**Collected data**
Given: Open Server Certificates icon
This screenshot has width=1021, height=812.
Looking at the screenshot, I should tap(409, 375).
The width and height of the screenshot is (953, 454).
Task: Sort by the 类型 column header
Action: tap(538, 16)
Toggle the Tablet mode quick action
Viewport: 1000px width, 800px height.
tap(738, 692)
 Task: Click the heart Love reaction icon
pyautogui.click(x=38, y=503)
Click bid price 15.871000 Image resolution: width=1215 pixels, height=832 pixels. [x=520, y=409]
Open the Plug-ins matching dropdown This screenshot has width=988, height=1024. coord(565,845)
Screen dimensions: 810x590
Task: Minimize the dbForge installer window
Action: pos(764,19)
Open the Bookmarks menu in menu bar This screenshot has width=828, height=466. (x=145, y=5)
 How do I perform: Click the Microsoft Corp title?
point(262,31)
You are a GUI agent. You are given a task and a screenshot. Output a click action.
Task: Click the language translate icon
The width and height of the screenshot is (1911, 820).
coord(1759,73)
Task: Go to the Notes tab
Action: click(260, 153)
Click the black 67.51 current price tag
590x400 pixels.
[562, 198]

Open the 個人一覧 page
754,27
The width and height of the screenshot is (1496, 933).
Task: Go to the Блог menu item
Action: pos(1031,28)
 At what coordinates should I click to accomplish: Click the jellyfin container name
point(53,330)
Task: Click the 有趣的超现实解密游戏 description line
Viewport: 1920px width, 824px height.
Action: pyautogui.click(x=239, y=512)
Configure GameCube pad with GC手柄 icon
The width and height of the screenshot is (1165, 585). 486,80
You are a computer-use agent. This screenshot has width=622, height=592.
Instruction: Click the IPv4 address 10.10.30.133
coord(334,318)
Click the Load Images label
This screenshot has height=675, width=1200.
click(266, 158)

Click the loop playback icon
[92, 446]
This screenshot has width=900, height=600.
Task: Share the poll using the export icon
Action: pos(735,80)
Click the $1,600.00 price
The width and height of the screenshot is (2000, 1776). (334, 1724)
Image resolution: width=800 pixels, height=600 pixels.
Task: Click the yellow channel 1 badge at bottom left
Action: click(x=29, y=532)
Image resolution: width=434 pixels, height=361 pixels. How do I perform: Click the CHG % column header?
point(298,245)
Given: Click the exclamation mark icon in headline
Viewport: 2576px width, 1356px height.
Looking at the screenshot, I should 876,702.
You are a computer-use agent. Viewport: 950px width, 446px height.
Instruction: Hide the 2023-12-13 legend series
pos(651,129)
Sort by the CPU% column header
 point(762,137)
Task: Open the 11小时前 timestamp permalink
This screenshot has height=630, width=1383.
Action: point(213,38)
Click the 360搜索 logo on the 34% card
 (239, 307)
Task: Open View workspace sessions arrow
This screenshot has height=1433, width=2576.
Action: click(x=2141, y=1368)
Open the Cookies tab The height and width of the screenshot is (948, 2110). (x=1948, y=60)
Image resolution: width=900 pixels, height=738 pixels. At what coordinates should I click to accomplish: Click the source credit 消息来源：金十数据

**Requirement**
The entries shown above should be duplicated exactly.

**Reply to the task**
Given: Open Server Certificates icon
This screenshot has width=1021, height=812.
Looking at the screenshot, I should tap(409, 375).
The width and height of the screenshot is (953, 454).
Task: Sort by the 类型 column header
Action: tap(538, 16)
Toggle the Tablet mode quick action
Viewport: 1000px width, 800px height.
tap(738, 692)
 Task: Click the heart Love reaction icon
pyautogui.click(x=38, y=503)
Click bid price 15.871000 Image resolution: width=1215 pixels, height=832 pixels. [x=520, y=409]
Open the Plug-ins matching dropdown This screenshot has width=988, height=1024. coord(565,845)
Screen dimensions: 810x590
Task: Minimize the dbForge installer window
Action: pos(764,19)
Open the Bookmarks menu in menu bar This screenshot has width=828, height=466. (x=145, y=5)
 How do I perform: Click the Microsoft Corp title?
point(262,31)
You are a GUI agent. You are given a task and a screenshot. Output a click action.
Task: Click the language translate icon
The width and height of the screenshot is (1911, 820).
coord(1759,73)
Task: Go to the Notes tab
Action: click(260, 153)
Click the black 67.51 current price tag
590x400 pixels.
[562, 198]

Open the 個人一覧 page
754,27
The width and height of the screenshot is (1496, 933).
Task: Go to the Блог menu item
Action: pos(1031,28)
 At what coordinates should I click to accomplish: Click the jellyfin container name
point(53,330)
Task: Click the 有趣的超现实解密游戏 description line
Viewport: 1920px width, 824px height.
Action: pyautogui.click(x=239, y=512)
Configure GameCube pad with GC手柄 icon
The width and height of the screenshot is (1165, 585). 486,80
You are a computer-use agent. This screenshot has width=622, height=592.
Instruction: Click the IPv4 address 10.10.30.133
coord(334,318)
Click the Load Images label
This screenshot has height=675, width=1200.
click(266, 158)

Click the loop playback icon
[92, 446]
This screenshot has width=900, height=600.
Task: Share the poll using the export icon
Action: pos(735,80)
Click the $1,600.00 price
The width and height of the screenshot is (2000, 1776). (334, 1724)
Image resolution: width=800 pixels, height=600 pixels.
Task: Click the yellow channel 1 badge at bottom left
Action: click(x=29, y=532)
Image resolution: width=434 pixels, height=361 pixels. How do I perform: Click the CHG % column header?
point(298,245)
Given: Click the exclamation mark icon in headline
Viewport: 2576px width, 1356px height.
Looking at the screenshot, I should 876,702.
You are a computer-use agent. Viewport: 950px width, 446px height.
Instruction: Hide the 2023-12-13 legend series
pos(651,129)
Sort by the CPU% column header
 point(762,137)
Task: Open the 11小时前 timestamp permalink
This screenshot has height=630, width=1383.
Action: point(213,38)
Click the 360搜索 logo on the 34% card
 (239, 307)
Task: Open View workspace sessions arrow
This screenshot has height=1433, width=2576.
Action: click(x=2141, y=1368)
Open the Cookies tab The height and width of the screenshot is (948, 2110). (x=1948, y=60)
Image resolution: width=900 pixels, height=738 pixels. At what coordinates should I click to accomplish: Click the source credit 消息来源：金十数据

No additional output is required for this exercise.